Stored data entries
<<<<
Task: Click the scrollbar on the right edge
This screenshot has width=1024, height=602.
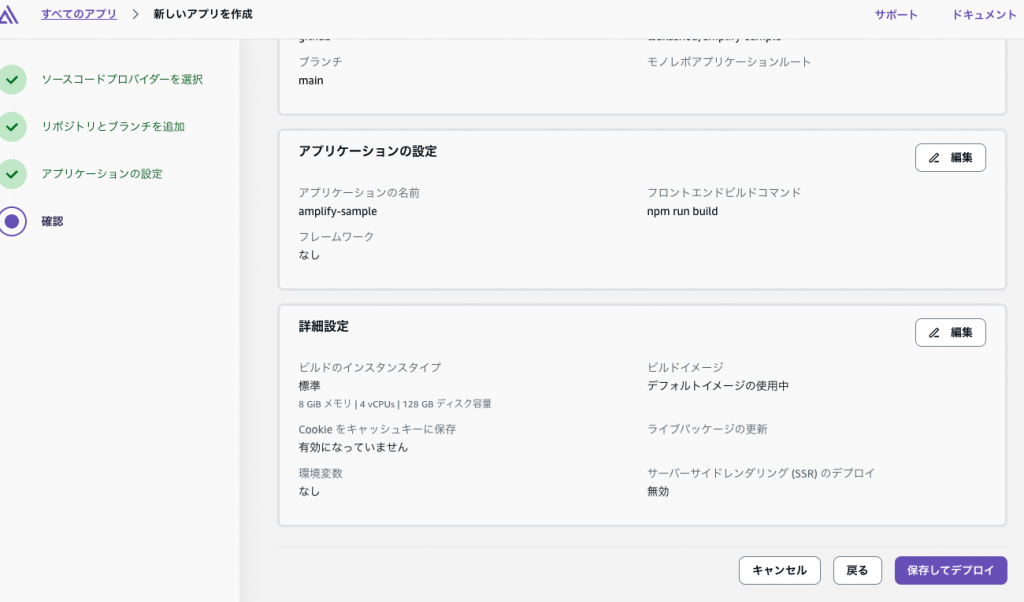Action: click(1019, 300)
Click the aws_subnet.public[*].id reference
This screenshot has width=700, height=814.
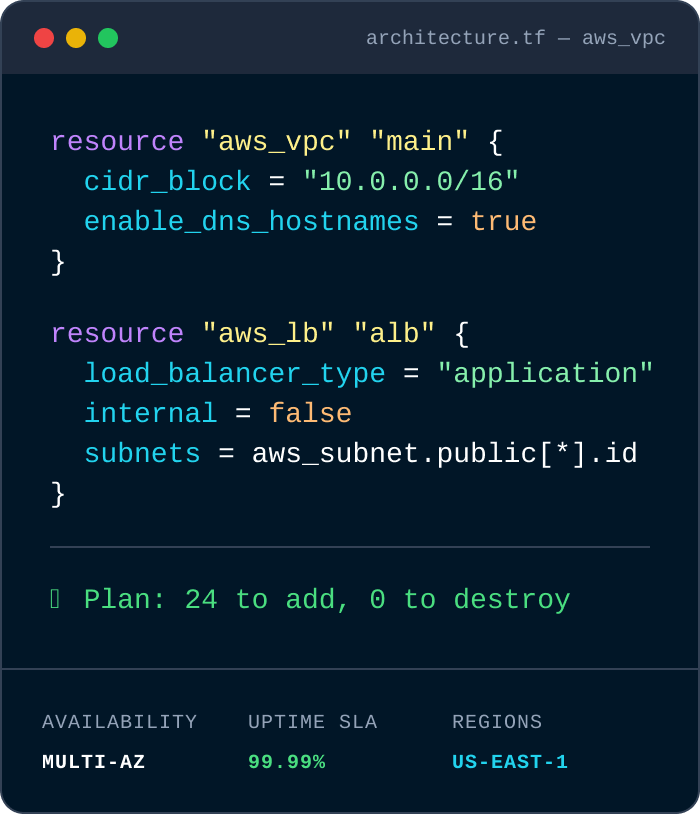tap(445, 454)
>>>>
* [WHAT TO PRODUCE] Every entry above should be given again exactly, with no images included.

* [RESULT FOR THIS TASK]
Task: Click the scrollbar on the right edge
This screenshot has width=1024, height=602.
Action: click(1019, 300)
Click the aws_subnet.public[*].id reference
This screenshot has width=700, height=814.
tap(445, 454)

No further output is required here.